> _PROMPT_
Write out again only the lines running from the one that contains "The height and width of the screenshot is (840, 1450)." to the end of the records below, including both the first and the last.

[INFORMATION SHOWN Boundary: Start]

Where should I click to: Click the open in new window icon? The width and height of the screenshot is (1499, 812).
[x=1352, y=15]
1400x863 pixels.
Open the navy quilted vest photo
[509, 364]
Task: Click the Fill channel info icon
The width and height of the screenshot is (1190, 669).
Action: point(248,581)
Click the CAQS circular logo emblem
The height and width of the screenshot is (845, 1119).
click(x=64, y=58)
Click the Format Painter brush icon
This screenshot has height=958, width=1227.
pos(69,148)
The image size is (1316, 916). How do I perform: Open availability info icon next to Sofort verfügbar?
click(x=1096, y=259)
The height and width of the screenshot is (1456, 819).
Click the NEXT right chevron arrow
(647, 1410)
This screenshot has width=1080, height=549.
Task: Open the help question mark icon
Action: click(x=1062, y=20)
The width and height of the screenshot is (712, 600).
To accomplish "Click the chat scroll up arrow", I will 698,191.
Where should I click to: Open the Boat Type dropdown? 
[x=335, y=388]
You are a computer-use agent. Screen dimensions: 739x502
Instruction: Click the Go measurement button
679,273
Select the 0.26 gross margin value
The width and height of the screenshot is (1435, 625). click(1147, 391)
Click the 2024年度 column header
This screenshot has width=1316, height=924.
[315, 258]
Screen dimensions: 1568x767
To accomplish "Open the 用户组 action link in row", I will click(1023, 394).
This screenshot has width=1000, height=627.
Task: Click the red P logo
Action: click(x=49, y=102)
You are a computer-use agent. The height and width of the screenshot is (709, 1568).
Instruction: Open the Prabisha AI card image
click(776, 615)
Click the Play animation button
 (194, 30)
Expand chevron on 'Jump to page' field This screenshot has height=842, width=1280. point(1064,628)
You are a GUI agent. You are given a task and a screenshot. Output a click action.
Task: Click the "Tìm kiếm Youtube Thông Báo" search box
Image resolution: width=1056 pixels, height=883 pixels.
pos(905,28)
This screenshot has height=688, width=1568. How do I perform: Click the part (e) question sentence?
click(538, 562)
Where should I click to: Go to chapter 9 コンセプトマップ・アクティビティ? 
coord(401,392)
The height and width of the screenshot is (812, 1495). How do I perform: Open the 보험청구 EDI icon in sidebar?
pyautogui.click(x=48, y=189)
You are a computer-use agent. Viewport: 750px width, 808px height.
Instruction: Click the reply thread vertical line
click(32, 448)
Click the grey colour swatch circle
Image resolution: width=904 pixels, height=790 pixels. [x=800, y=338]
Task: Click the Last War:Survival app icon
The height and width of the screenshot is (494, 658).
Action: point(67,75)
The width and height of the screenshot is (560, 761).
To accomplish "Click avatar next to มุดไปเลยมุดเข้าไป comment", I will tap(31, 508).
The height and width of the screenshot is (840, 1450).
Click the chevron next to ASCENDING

[INFORMATION SHOWN Boundary: End]

> _SOLUTION TO THE PROBLEM_
The height and width of the screenshot is (840, 1450).
Click the chevron next to ASCENDING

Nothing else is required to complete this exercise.